#### [What needs to be done]
Please filter the entries for the word "grid" and copy every line that has it.

#### [Input material]
::::::::
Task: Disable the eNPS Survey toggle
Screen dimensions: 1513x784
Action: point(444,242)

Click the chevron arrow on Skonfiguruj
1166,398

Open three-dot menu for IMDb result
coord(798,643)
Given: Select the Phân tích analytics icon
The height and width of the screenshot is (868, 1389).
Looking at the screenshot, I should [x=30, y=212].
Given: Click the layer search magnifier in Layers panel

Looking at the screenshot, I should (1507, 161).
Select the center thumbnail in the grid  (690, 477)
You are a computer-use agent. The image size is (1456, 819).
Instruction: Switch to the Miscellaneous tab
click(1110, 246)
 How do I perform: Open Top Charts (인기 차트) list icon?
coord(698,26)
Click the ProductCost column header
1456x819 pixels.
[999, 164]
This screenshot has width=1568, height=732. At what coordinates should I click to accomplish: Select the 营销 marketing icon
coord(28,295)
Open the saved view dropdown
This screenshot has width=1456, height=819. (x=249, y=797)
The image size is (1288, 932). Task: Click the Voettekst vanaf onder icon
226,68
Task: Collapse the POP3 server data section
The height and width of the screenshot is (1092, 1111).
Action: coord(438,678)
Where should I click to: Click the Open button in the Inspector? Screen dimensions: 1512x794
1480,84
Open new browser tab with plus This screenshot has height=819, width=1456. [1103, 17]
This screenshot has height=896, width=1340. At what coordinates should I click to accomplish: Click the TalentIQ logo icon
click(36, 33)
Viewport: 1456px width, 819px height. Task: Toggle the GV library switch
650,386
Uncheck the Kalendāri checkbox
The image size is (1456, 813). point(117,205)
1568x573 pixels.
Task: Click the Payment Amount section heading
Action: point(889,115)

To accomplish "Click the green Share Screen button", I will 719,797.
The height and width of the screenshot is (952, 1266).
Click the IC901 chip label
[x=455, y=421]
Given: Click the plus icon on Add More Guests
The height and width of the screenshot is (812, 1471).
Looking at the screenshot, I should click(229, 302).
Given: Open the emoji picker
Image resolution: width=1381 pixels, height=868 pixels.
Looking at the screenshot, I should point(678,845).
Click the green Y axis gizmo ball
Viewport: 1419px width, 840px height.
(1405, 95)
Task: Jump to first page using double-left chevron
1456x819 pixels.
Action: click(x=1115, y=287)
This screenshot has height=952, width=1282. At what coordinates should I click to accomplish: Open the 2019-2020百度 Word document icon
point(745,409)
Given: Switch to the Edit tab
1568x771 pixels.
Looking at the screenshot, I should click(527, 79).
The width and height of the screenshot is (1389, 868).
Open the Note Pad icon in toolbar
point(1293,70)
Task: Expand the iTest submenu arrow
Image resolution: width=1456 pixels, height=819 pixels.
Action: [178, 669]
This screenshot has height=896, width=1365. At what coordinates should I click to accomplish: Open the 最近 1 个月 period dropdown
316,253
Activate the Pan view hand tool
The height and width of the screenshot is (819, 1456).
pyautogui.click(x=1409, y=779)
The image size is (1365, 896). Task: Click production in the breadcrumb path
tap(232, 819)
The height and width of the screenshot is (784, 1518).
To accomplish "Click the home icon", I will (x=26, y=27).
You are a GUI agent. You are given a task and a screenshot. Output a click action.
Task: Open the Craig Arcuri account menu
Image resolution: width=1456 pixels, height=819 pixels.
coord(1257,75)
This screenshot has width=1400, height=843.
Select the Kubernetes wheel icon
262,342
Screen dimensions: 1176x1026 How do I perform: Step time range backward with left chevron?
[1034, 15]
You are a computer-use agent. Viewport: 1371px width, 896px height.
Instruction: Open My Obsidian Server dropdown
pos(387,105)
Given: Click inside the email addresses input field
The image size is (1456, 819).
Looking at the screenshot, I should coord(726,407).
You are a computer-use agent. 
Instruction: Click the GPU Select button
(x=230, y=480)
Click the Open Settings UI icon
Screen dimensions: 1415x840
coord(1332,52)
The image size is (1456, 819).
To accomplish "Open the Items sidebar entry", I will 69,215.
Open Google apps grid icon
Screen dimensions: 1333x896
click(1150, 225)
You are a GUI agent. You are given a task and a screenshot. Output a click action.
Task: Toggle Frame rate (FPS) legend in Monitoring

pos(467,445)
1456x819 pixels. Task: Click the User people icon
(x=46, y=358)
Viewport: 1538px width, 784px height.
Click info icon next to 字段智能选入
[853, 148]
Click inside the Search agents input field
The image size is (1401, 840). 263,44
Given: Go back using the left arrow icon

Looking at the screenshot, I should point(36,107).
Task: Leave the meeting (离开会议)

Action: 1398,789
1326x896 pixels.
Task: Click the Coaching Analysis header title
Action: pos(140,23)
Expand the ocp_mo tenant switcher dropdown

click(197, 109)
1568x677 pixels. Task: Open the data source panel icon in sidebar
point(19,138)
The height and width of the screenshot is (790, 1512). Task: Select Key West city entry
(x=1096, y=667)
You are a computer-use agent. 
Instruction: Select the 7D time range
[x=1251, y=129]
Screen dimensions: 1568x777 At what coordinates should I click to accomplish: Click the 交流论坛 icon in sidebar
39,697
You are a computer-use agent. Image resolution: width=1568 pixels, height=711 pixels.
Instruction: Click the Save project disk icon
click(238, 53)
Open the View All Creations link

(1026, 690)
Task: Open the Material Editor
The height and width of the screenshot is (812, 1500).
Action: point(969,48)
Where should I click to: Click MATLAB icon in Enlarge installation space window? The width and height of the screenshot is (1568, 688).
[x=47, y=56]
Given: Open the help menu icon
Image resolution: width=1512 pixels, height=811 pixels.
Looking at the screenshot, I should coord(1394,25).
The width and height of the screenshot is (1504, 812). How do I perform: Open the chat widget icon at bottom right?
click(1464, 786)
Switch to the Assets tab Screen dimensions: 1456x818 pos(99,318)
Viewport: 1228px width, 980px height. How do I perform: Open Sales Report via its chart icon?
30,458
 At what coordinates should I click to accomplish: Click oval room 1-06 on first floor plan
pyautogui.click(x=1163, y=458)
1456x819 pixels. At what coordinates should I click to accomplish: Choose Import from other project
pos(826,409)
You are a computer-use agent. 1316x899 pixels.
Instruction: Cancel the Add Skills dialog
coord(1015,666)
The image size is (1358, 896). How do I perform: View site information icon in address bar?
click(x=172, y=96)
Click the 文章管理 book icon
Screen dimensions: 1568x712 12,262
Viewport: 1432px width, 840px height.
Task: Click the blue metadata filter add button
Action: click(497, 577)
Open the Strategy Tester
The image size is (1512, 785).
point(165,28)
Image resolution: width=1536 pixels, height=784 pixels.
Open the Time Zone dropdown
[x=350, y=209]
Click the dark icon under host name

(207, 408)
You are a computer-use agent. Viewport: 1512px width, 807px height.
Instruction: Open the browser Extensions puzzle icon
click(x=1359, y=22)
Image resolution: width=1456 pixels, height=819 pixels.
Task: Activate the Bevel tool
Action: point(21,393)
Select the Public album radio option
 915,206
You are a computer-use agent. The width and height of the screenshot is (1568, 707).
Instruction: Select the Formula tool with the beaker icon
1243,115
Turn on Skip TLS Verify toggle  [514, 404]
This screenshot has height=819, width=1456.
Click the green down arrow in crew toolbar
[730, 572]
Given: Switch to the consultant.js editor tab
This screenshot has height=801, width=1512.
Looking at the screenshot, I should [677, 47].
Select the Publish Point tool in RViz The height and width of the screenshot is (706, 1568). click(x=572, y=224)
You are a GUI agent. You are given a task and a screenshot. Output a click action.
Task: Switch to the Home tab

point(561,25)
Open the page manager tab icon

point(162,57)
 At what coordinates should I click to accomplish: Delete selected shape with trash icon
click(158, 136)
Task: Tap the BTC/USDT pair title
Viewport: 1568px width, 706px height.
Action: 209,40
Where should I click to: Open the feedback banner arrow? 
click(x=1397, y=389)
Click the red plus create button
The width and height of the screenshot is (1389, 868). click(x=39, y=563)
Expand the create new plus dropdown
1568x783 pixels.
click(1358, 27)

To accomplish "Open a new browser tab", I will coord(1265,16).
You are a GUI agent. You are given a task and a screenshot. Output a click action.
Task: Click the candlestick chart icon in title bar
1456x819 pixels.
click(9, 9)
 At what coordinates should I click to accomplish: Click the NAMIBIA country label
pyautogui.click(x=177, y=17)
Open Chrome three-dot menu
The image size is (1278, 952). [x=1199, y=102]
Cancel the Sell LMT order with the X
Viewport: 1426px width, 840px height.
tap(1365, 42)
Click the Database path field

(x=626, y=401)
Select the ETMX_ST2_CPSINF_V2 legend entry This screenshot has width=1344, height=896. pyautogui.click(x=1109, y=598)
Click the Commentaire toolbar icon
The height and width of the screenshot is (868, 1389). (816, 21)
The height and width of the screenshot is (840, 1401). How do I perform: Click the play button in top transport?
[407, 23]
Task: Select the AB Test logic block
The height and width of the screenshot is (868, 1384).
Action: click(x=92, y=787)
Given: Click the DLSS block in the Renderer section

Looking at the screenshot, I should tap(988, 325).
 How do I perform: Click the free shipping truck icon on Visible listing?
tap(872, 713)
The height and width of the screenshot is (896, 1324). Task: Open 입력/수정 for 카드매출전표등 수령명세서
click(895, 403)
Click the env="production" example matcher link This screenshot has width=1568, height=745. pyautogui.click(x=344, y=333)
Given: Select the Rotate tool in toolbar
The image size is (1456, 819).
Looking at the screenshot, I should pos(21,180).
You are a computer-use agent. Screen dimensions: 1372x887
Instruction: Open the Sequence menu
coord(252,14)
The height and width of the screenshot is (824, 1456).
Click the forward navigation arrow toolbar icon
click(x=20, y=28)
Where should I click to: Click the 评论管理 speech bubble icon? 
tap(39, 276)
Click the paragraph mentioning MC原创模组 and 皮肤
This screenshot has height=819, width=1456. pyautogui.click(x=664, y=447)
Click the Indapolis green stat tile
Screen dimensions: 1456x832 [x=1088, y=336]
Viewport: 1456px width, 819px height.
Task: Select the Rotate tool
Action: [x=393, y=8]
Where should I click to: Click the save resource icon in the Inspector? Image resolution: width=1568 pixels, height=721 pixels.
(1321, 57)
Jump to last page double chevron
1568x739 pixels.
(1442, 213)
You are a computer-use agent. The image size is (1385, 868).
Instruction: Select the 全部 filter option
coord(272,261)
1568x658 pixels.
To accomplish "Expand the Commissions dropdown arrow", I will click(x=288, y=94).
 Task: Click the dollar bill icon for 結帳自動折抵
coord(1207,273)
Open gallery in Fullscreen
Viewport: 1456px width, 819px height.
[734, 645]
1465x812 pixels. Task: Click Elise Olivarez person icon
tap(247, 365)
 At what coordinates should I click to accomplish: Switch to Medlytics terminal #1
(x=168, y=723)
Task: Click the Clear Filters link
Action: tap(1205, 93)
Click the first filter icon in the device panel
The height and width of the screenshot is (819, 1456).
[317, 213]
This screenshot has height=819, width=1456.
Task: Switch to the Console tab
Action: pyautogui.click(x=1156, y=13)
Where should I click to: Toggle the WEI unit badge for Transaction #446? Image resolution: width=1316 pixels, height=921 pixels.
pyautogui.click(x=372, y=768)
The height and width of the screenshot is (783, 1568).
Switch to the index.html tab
::::::::
#### [Task answer]
Select the center thumbnail in the grid  (690, 477)
Open Google apps grid icon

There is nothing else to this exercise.